From: "Darrick J. Wong" <djwong@kernel.org>
To: Dave Chinner <david@fromorbit.com>
Cc: linux-xfs@vger.kernel.org
Subject: Re: [PATCH 00/39 v5] xfs: CIL and log optimisations
Date: Thu, 3 Jun 2021 10:05:13 -0700 [thread overview]
Message-ID: <20210603170513.GH26402@locust> (raw)
In-Reply-To: <20210603052240.171998-1-david@fromorbit.com>
On Thu, Jun 03, 2021 at 03:22:01PM +1000, Dave Chinner wrote:
> Hi folks,
>
> This is an update of the consolidated log scalability patchset I've been working
> on. Version 4 was posted here:
>
> https://lore.kernel.org/linux-xfs/20210519121317.585244-1-david@fromorbit.com/
>
> This version contains the changes Darrick requested during review. The only
> patch remaining without at least one RVB tag is patch 30.
>
> Performance improvements are largely documented in the change logs of the
> individual patches. Headline numbers are an increase in transaction rate from
> 700k commits/s to 1.7M commits/s, and a reduction in fua/flush operations by
> 2-3 orders of magnitude on metadata heavy workloads that don't use fsync.

=-=-=-=-=

• [Set task]: Reproduce word for word the part of the XFS patch email that opens with the words containing "In-Reply-To: <20210603052240.171998-1-david@fromorbit.com>" and closes with "is patch 30.".

• [Material]:

=-=-=-=-=

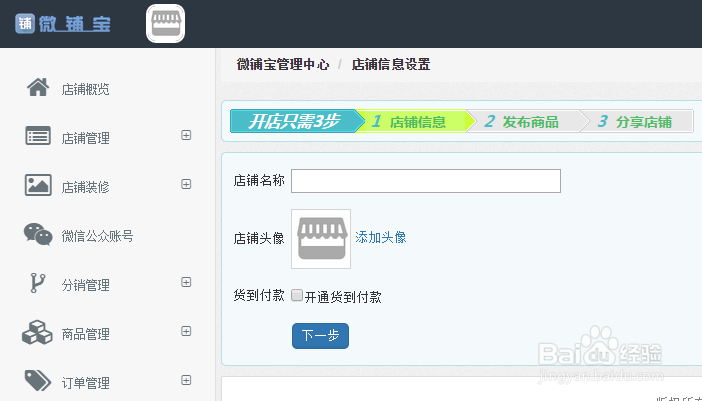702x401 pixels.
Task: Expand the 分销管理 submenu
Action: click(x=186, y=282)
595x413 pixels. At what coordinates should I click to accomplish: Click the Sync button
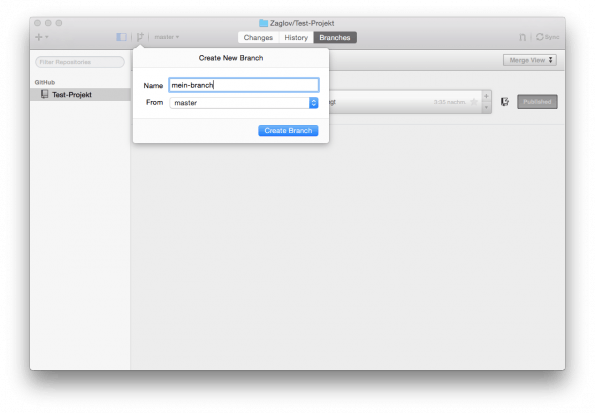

=-=-=-=-=

• [Problem solution]:
In-Reply-To: <20210603052240.171998-1-david@fromorbit.com>
On Thu, Jun 03, 2021 at 03:22:01PM +1000, Dave Chinner wrote:
> Hi folks,
>
> This is an update of the consolidated log scalability patchset I've been working
> on. Version 4 was posted here:
>
> https://lore.kernel.org/linux-xfs/20210519121317.585244-1-david@fromorbit.com/
>
> This version contains the changes Darrick requested during review. The only
> patch remaining without at least one RVB tag is patch 30.